> **WORK TO COMPLETE**
Can you retype the listing from the line containing "Click the cart" through the line containing "Looking at the screenshot, I should (x=370, y=66).", both included, without changing anything?

> **RECORDS SHOWN**
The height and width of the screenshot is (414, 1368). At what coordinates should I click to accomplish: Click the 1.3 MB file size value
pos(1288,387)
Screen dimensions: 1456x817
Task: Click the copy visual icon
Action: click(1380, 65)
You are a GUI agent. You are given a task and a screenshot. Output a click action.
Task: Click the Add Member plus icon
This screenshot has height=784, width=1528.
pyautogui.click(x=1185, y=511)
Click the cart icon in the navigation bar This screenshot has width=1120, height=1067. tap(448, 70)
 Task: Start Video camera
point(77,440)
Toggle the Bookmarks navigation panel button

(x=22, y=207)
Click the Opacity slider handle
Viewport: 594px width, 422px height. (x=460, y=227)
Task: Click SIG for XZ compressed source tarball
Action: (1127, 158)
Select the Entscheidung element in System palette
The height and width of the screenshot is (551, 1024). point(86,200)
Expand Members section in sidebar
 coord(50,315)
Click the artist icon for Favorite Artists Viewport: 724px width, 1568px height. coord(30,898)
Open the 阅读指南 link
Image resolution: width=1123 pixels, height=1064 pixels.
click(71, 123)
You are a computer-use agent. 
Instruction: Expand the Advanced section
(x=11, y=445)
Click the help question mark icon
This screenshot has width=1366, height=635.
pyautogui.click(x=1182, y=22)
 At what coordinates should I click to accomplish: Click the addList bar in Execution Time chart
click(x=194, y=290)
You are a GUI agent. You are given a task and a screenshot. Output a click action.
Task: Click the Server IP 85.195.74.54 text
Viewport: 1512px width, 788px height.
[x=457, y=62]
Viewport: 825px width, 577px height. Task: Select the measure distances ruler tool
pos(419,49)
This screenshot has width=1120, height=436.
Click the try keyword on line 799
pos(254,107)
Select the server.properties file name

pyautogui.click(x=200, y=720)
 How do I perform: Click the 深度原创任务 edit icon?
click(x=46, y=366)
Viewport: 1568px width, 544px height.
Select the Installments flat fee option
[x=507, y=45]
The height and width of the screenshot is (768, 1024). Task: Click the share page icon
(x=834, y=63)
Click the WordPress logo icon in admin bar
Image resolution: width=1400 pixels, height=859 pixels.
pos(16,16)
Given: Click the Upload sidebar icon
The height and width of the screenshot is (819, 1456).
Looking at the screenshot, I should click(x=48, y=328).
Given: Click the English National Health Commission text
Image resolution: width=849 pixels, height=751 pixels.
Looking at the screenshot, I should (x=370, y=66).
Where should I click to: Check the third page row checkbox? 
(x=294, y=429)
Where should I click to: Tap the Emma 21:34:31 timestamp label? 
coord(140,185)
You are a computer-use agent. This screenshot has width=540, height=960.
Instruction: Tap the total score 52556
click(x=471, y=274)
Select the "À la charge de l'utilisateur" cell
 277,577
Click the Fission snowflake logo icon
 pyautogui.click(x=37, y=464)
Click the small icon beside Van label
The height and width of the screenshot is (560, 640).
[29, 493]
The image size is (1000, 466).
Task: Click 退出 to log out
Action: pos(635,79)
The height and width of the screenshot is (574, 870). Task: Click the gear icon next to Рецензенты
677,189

> **THE OUTPUT**
Click the cart icon in the navigation bar This screenshot has width=1120, height=1067. tap(448, 70)
 Task: Start Video camera
point(77,440)
Toggle the Bookmarks navigation panel button

(x=22, y=207)
Click the Opacity slider handle
Viewport: 594px width, 422px height. (x=460, y=227)
Task: Click SIG for XZ compressed source tarball
Action: (1127, 158)
Select the Entscheidung element in System palette
The height and width of the screenshot is (551, 1024). point(86,200)
Expand Members section in sidebar
 coord(50,315)
Click the artist icon for Favorite Artists Viewport: 724px width, 1568px height. coord(30,898)
Open the 阅读指南 link
Image resolution: width=1123 pixels, height=1064 pixels.
click(71, 123)
You are a computer-use agent. 
Instruction: Expand the Advanced section
(x=11, y=445)
Click the help question mark icon
This screenshot has width=1366, height=635.
pyautogui.click(x=1182, y=22)
 At what coordinates should I click to accomplish: Click the addList bar in Execution Time chart
click(x=194, y=290)
You are a GUI agent. You are given a task and a screenshot. Output a click action.
Task: Click the Server IP 85.195.74.54 text
Viewport: 1512px width, 788px height.
[x=457, y=62]
Viewport: 825px width, 577px height. Task: Select the measure distances ruler tool
pos(419,49)
This screenshot has width=1120, height=436.
Click the try keyword on line 799
pos(254,107)
Select the server.properties file name

pyautogui.click(x=200, y=720)
 How do I perform: Click the 深度原创任务 edit icon?
click(x=46, y=366)
Viewport: 1568px width, 544px height.
Select the Installments flat fee option
[x=507, y=45]
The height and width of the screenshot is (768, 1024). Task: Click the share page icon
(x=834, y=63)
Click the WordPress logo icon in admin bar
Image resolution: width=1400 pixels, height=859 pixels.
pos(16,16)
Given: Click the Upload sidebar icon
The height and width of the screenshot is (819, 1456).
Looking at the screenshot, I should click(x=48, y=328).
Given: Click the English National Health Commission text
Image resolution: width=849 pixels, height=751 pixels.
Looking at the screenshot, I should (x=370, y=66).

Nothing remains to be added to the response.